> **EXERCISE REQUIREMENTS**
An exact copy of the entries is needed, with every line included.

┄┄┄┄┄┄┄┄┄┄

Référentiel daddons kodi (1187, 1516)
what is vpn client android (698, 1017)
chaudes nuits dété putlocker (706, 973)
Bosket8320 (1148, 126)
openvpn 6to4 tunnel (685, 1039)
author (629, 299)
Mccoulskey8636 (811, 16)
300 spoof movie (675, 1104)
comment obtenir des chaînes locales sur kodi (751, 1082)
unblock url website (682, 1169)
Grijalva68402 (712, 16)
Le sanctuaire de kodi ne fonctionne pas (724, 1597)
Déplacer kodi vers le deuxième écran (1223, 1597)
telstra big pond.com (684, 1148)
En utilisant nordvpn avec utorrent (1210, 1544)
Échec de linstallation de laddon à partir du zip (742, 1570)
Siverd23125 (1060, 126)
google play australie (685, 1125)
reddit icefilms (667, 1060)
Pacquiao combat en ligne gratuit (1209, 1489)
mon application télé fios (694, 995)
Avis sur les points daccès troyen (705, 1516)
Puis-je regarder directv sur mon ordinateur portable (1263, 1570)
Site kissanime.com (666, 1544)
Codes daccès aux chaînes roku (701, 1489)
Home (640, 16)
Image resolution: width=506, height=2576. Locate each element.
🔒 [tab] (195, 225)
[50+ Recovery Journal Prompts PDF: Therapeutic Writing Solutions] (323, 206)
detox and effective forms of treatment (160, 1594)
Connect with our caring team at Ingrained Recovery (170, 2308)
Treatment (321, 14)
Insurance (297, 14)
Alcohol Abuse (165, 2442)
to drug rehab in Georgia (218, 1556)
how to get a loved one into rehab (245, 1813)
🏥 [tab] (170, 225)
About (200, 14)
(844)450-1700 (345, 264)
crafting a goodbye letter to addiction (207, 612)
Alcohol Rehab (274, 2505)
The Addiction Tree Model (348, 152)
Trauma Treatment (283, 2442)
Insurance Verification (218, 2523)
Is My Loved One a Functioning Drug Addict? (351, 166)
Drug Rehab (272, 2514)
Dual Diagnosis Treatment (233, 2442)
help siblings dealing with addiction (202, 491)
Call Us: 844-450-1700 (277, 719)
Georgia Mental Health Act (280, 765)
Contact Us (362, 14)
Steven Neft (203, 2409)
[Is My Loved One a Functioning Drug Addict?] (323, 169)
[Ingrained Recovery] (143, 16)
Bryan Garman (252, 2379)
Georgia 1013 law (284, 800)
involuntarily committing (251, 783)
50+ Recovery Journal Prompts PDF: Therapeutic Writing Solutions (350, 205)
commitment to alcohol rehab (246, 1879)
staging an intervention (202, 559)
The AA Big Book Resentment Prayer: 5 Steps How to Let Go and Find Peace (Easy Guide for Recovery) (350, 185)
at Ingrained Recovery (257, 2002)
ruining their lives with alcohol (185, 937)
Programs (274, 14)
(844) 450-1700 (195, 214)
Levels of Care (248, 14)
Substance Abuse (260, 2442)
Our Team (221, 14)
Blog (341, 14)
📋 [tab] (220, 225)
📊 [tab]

┄┄┄┄┄┄┄┄┄┄

> **ANSWER SECTION**
Référentiel daddons kodi (1187, 1516)
what is vpn client android (698, 1017)
chaudes nuits dété putlocker (706, 973)
Bosket8320 (1148, 126)
openvpn 6to4 tunnel (685, 1039)
author (629, 299)
Mccoulskey8636 (811, 16)
300 spoof movie (675, 1104)
comment obtenir des chaînes locales sur kodi (751, 1082)
unblock url website (682, 1169)
Grijalva68402 (712, 16)
Le sanctuaire de kodi ne fonctionne pas (724, 1597)
Déplacer kodi vers le deuxième écran (1223, 1597)
telstra big pond.com (684, 1148)
En utilisant nordvpn avec utorrent (1210, 1544)
Échec de linstallation de laddon à partir du zip (742, 1570)
Siverd23125 (1060, 126)
google play australie (685, 1125)
reddit icefilms (667, 1060)
Pacquiao combat en ligne gratuit (1209, 1489)
mon application télé fios (694, 995)
Avis sur les points daccès troyen (705, 1516)
Puis-je regarder directv sur mon ordinateur portable (1263, 1570)
Site kissanime.com (666, 1544)
Codes daccès aux chaînes roku (701, 1489)
Home (640, 16)
Image resolution: width=506, height=2576. Locate each element.
🔒 [tab] (195, 225)
[50+ Recovery Journal Prompts PDF: Therapeutic Writing Solutions] (323, 206)
detox and effective forms of treatment (160, 1594)
Connect with our caring team at Ingrained Recovery (170, 2308)
Treatment (321, 14)
Insurance (297, 14)
Alcohol Abuse (165, 2442)
to drug rehab in Georgia (218, 1556)
how to get a loved one into rehab (245, 1813)
🏥 [tab] (170, 225)
About (200, 14)
(844)450-1700 (345, 264)
crafting a goodbye letter to addiction (207, 612)
Alcohol Rehab (274, 2505)
The Addiction Tree Model (348, 152)
Trauma Treatment (283, 2442)
Insurance Verification (218, 2523)
Is My Loved One a Functioning Drug Addict? (351, 166)
Drug Rehab (272, 2514)
Dual Diagnosis Treatment (233, 2442)
help siblings dealing with addiction (202, 491)
Call Us: 844-450-1700 (277, 719)
Georgia Mental Health Act (280, 765)
Contact Us (362, 14)
Steven Neft (203, 2409)
[Is My Loved One a Functioning Drug Addict?] (323, 169)
[Ingrained Recovery] (143, 16)
Bryan Garman (252, 2379)
Georgia 1013 law (284, 800)
involuntarily committing (251, 783)
50+ Recovery Journal Prompts PDF: Therapeutic Writing Solutions (350, 205)
commitment to alcohol rehab (246, 1879)
staging an intervention (202, 559)
The AA Big Book Resentment Prayer: 5 Steps How to Let Go and Find Peace (Easy Guide for Recovery) (350, 185)
at Ingrained Recovery (257, 2002)
ruining their lives with alcohol (185, 937)
Programs (274, 14)
(844) 450-1700 (195, 214)
Levels of Care (248, 14)
Substance Abuse (260, 2442)
Our Team (221, 14)
Blog (341, 14)
📋 [tab] (220, 225)
📊 [tab]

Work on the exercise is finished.